This exercise calls for printing every record exactly once more.
[[ AVAILABLE DATA open ]]
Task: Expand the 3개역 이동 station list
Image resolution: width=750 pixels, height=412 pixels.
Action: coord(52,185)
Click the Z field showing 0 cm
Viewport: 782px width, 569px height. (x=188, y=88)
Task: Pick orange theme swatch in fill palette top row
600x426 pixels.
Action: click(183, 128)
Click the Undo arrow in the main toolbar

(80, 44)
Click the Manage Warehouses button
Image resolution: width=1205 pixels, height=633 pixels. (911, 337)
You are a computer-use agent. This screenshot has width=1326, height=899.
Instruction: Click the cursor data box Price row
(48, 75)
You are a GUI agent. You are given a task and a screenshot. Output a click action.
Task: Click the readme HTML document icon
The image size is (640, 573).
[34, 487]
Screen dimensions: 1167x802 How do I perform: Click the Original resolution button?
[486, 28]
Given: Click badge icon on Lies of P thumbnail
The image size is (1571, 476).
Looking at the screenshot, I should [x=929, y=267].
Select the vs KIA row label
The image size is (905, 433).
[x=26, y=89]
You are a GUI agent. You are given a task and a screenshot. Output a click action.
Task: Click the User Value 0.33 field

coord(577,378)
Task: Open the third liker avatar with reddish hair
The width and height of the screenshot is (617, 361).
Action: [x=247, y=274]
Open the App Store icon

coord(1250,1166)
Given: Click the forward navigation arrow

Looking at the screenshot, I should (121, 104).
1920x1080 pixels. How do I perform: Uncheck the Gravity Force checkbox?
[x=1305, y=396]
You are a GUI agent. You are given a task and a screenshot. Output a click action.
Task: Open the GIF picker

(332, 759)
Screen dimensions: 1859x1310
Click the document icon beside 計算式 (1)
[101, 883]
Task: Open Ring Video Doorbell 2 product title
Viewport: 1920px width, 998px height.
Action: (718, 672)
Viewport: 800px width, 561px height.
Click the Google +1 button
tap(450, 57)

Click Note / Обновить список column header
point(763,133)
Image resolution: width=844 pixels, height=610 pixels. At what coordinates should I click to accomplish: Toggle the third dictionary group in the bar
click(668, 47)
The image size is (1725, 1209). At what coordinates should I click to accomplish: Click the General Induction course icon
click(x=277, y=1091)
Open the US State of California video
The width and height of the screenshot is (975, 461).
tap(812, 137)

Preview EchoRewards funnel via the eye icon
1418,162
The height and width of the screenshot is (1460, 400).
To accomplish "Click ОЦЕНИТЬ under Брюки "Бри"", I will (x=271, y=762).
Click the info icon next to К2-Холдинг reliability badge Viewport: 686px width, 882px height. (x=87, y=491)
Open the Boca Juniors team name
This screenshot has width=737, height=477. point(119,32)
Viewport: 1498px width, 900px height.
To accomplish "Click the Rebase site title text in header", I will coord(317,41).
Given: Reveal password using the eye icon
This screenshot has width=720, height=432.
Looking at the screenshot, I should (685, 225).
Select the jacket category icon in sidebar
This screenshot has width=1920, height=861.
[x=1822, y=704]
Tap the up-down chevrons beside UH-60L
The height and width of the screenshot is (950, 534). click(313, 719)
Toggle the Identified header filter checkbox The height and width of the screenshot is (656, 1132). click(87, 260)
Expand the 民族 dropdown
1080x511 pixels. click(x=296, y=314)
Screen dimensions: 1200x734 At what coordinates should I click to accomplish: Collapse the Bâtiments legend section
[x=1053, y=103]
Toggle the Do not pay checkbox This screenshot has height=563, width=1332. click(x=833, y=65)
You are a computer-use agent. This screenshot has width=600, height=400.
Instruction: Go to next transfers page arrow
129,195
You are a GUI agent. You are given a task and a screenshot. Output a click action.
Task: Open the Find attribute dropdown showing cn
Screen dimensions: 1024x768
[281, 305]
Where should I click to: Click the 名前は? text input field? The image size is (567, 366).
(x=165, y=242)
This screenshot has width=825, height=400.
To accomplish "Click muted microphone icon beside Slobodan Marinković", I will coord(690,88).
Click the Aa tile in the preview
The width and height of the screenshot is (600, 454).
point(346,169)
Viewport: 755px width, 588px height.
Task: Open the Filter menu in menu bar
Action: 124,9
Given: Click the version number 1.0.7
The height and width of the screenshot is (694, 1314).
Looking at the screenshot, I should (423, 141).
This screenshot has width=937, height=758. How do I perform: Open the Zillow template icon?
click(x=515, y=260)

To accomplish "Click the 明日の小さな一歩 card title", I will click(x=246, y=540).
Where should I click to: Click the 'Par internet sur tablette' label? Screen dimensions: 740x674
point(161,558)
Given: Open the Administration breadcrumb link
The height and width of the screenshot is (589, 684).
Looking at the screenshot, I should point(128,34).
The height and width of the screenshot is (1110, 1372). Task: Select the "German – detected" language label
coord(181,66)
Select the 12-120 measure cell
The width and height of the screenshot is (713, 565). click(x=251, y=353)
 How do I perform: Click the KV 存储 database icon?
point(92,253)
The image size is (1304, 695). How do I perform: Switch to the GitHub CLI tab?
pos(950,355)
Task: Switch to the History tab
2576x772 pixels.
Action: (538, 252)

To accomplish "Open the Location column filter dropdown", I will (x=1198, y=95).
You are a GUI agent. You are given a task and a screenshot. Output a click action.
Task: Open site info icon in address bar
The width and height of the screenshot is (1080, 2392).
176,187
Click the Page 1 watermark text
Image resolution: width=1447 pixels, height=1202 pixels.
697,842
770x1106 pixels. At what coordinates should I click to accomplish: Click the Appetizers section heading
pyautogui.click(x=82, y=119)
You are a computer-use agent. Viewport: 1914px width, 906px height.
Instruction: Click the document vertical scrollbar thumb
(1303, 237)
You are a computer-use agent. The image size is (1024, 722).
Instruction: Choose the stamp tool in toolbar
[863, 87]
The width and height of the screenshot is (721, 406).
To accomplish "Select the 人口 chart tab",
[[ AVAILABLE DATA closed ]]
WORKED SOLUTION -
Task: Expand the 3개역 이동 station list
Image resolution: width=750 pixels, height=412 pixels.
Action: coord(52,185)
Click the Z field showing 0 cm
Viewport: 782px width, 569px height. (x=188, y=88)
Task: Pick orange theme swatch in fill palette top row
600x426 pixels.
Action: click(183, 128)
Click the Undo arrow in the main toolbar

(80, 44)
Click the Manage Warehouses button
Image resolution: width=1205 pixels, height=633 pixels. (911, 337)
You are a computer-use agent. This screenshot has width=1326, height=899.
Instruction: Click the cursor data box Price row
(48, 75)
You are a GUI agent. You are given a task and a screenshot. Output a click action.
Task: Click the readme HTML document icon
The image size is (640, 573).
[34, 487]
Screen dimensions: 1167x802 How do I perform: Click the Original resolution button?
[486, 28]
Given: Click badge icon on Lies of P thumbnail
The image size is (1571, 476).
Looking at the screenshot, I should [x=929, y=267].
Select the vs KIA row label
The image size is (905, 433).
[x=26, y=89]
You are a GUI agent. You are given a task and a screenshot. Output a click action.
Task: Click the User Value 0.33 field

coord(577,378)
Task: Open the third liker avatar with reddish hair
The width and height of the screenshot is (617, 361).
Action: [x=247, y=274]
Open the App Store icon

coord(1250,1166)
Given: Click the forward navigation arrow

Looking at the screenshot, I should (121, 104).
1920x1080 pixels. How do I perform: Uncheck the Gravity Force checkbox?
[x=1305, y=396]
You are a GUI agent. You are given a task and a screenshot. Output a click action.
Task: Open the GIF picker

(332, 759)
Screen dimensions: 1859x1310
Click the document icon beside 計算式 (1)
[101, 883]
Task: Open Ring Video Doorbell 2 product title
Viewport: 1920px width, 998px height.
Action: (718, 672)
Viewport: 800px width, 561px height.
Click the Google +1 button
tap(450, 57)

Click Note / Обновить список column header
point(763,133)
Image resolution: width=844 pixels, height=610 pixels. At what coordinates should I click to accomplish: Toggle the third dictionary group in the bar
click(668, 47)
The image size is (1725, 1209). At what coordinates should I click to accomplish: Click the General Induction course icon
click(x=277, y=1091)
Open the US State of California video
The width and height of the screenshot is (975, 461).
tap(812, 137)

Preview EchoRewards funnel via the eye icon
1418,162
The height and width of the screenshot is (1460, 400).
To accomplish "Click ОЦЕНИТЬ under Брюки "Бри"", I will (x=271, y=762).
Click the info icon next to К2-Холдинг reliability badge Viewport: 686px width, 882px height. (x=87, y=491)
Open the Boca Juniors team name
This screenshot has width=737, height=477. point(119,32)
Viewport: 1498px width, 900px height.
To accomplish "Click the Rebase site title text in header", I will coord(317,41).
Given: Reveal password using the eye icon
This screenshot has width=720, height=432.
Looking at the screenshot, I should (685, 225).
Select the jacket category icon in sidebar
This screenshot has width=1920, height=861.
[x=1822, y=704]
Tap the up-down chevrons beside UH-60L
The height and width of the screenshot is (950, 534). click(313, 719)
Toggle the Identified header filter checkbox The height and width of the screenshot is (656, 1132). click(87, 260)
Expand the 民族 dropdown
1080x511 pixels. click(x=296, y=314)
Screen dimensions: 1200x734 At what coordinates should I click to accomplish: Collapse the Bâtiments legend section
[x=1053, y=103]
Toggle the Do not pay checkbox This screenshot has height=563, width=1332. click(x=833, y=65)
You are a computer-use agent. This screenshot has width=600, height=400.
Instruction: Go to next transfers page arrow
129,195
You are a GUI agent. You are given a task and a screenshot. Output a click action.
Task: Open the Find attribute dropdown showing cn
Screen dimensions: 1024x768
[281, 305]
Where should I click to: Click the 名前は? text input field? The image size is (567, 366).
(x=165, y=242)
This screenshot has width=825, height=400.
To accomplish "Click muted microphone icon beside Slobodan Marinković", I will coord(690,88).
Click the Aa tile in the preview
The width and height of the screenshot is (600, 454).
point(346,169)
Viewport: 755px width, 588px height.
Task: Open the Filter menu in menu bar
Action: 124,9
Given: Click the version number 1.0.7
The height and width of the screenshot is (694, 1314).
Looking at the screenshot, I should (423, 141).
This screenshot has width=937, height=758. How do I perform: Open the Zillow template icon?
click(x=515, y=260)

To accomplish "Click the 明日の小さな一歩 card title", I will click(x=246, y=540).
Where should I click to: Click the 'Par internet sur tablette' label? Screen dimensions: 740x674
point(161,558)
Given: Open the Administration breadcrumb link
The height and width of the screenshot is (589, 684).
Looking at the screenshot, I should point(128,34).
The height and width of the screenshot is (1110, 1372). Task: Select the "German – detected" language label
coord(181,66)
Select the 12-120 measure cell
The width and height of the screenshot is (713, 565). click(x=251, y=353)
 How do I perform: Click the KV 存储 database icon?
point(92,253)
The image size is (1304, 695). How do I perform: Switch to the GitHub CLI tab?
pos(950,355)
Task: Switch to the History tab
2576x772 pixels.
Action: (538, 252)

To accomplish "Open the Location column filter dropdown", I will (x=1198, y=95).
You are a GUI agent. You are given a task and a screenshot. Output a click action.
Task: Open site info icon in address bar
The width and height of the screenshot is (1080, 2392).
176,187
Click the Page 1 watermark text
Image resolution: width=1447 pixels, height=1202 pixels.
697,842
770x1106 pixels. At what coordinates should I click to accomplish: Click the Appetizers section heading
pyautogui.click(x=82, y=119)
You are a computer-use agent. Viewport: 1914px width, 906px height.
Instruction: Click the document vertical scrollbar thumb
(1303, 237)
You are a computer-use agent. The image size is (1024, 722).
Instruction: Choose the stamp tool in toolbar
[863, 87]
The width and height of the screenshot is (721, 406).
To accomplish "Select the 人口 chart tab",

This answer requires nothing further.